В последний год жизни Веры Эллендея Проффер спрашивала у нее, не надоело ли ей жить. «Нет, что вы!» — последовал ответ. Дальняя родственница со стороны Фейгиных интересовалась у Веры по телефону в середине 1990 года: «Как вы себя чувствуете, тетя Вера?» — «Очень плохо!» — смеясь, отвечала та. В ту осень ее навестила Вивиан Креспи, они общались в спальне в новой квартире. Вера сидела в инвалидном кресле в черной с белым чесучовой рубашке и черных брючках, идеально причесанная, изумительно красивая. По-прежнему она источала вокруг себя сияние. Непомутневшие глаза блестели; юмор был искрометен. Во время беседы Креспи был подан чай. «Могу я быть вам чем-то полезна?» — спросила Креспи, уходя. Не нравилось ей это инвалидное кресло; казалось, Вера, привыкшая к активной жизни, чувствует себя в нем как в ловушке. «Виви, дорогая, молитесь, чтоб я умерла мгновенно!» — шепнула Вера ей на ухо.

- _УСЛОВИЕ ЗАДАНИЯ_
Выпишите целиком, слово в слово, отрывок о последнем годе жизни Веры.

- _ИСХОДНЫЕ ДАННЫЕ_
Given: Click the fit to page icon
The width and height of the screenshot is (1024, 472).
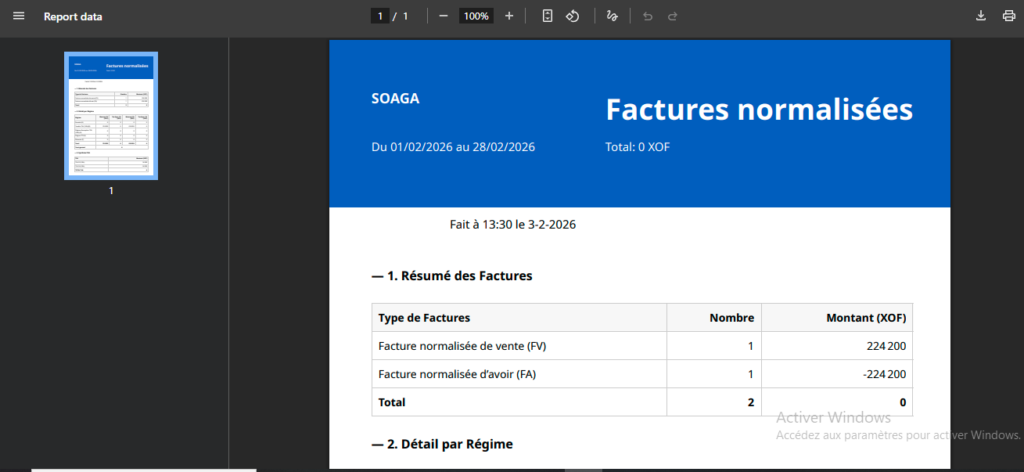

* * *

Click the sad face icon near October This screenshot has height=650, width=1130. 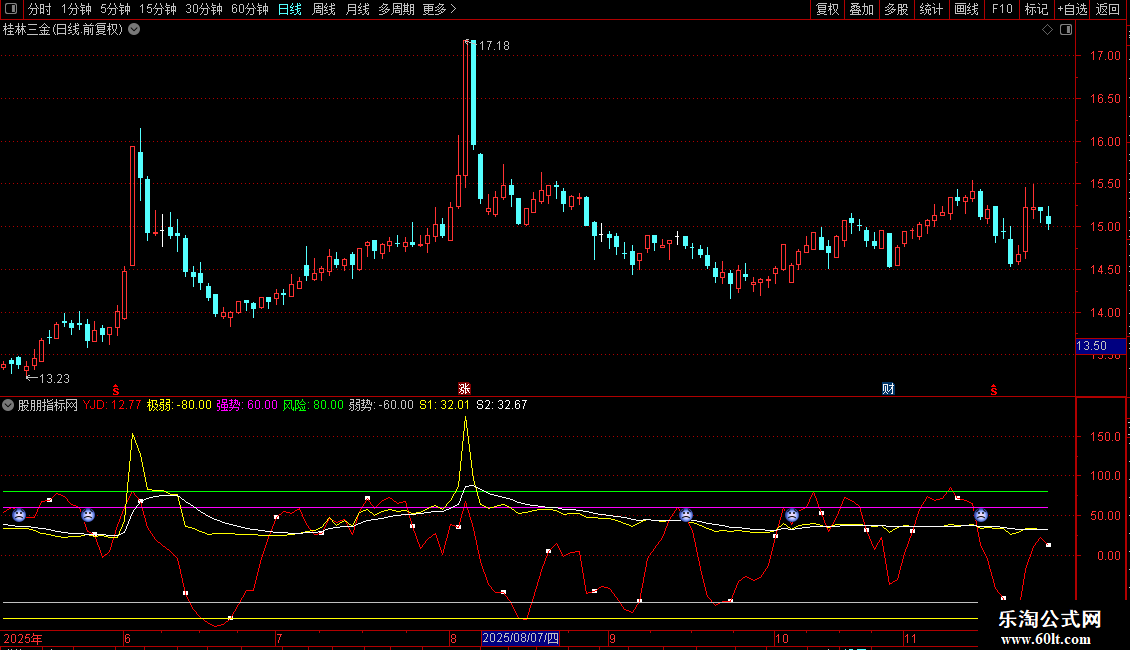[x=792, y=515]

- _РЕШЕНИЕ ЗАДАНИЯ_
В последний год жизни Веры Эллендея Проффер спрашивала у нее, не надоело ли ей жить. «Нет, что вы!» — последовал ответ. Дальняя родственница со стороны Фейгиных интересовалась у Веры по телефону в середине 1990 года: «Как вы себя чувствуете, тетя Вера?» — «Очень плохо!» — смеясь, отвечала та. В ту осень ее навестила Вивиан Креспи, они общались в спальне в новой квартире. Вера сидела в инвалидном кресле в черной с белым чесучовой рубашке и черных брючках, идеально причесанная, изумительно красивая. По-прежнему она источала вокруг себя сияние. Непомутневшие глаза блестели; юмор был искрометен. Во время беседы Креспи был подан чай. «Могу я быть вам чем-то полезна?» — спросила Креспи, уходя. Не нравилось ей это инвалидное кресло; казалось, Вера, привыкшая к активной жизни, чувствует себя в нем как в ловушке. «Виви, дорогая, молитесь, чтоб я умерла мгновенно!» — шепнула Вера ей на ухо.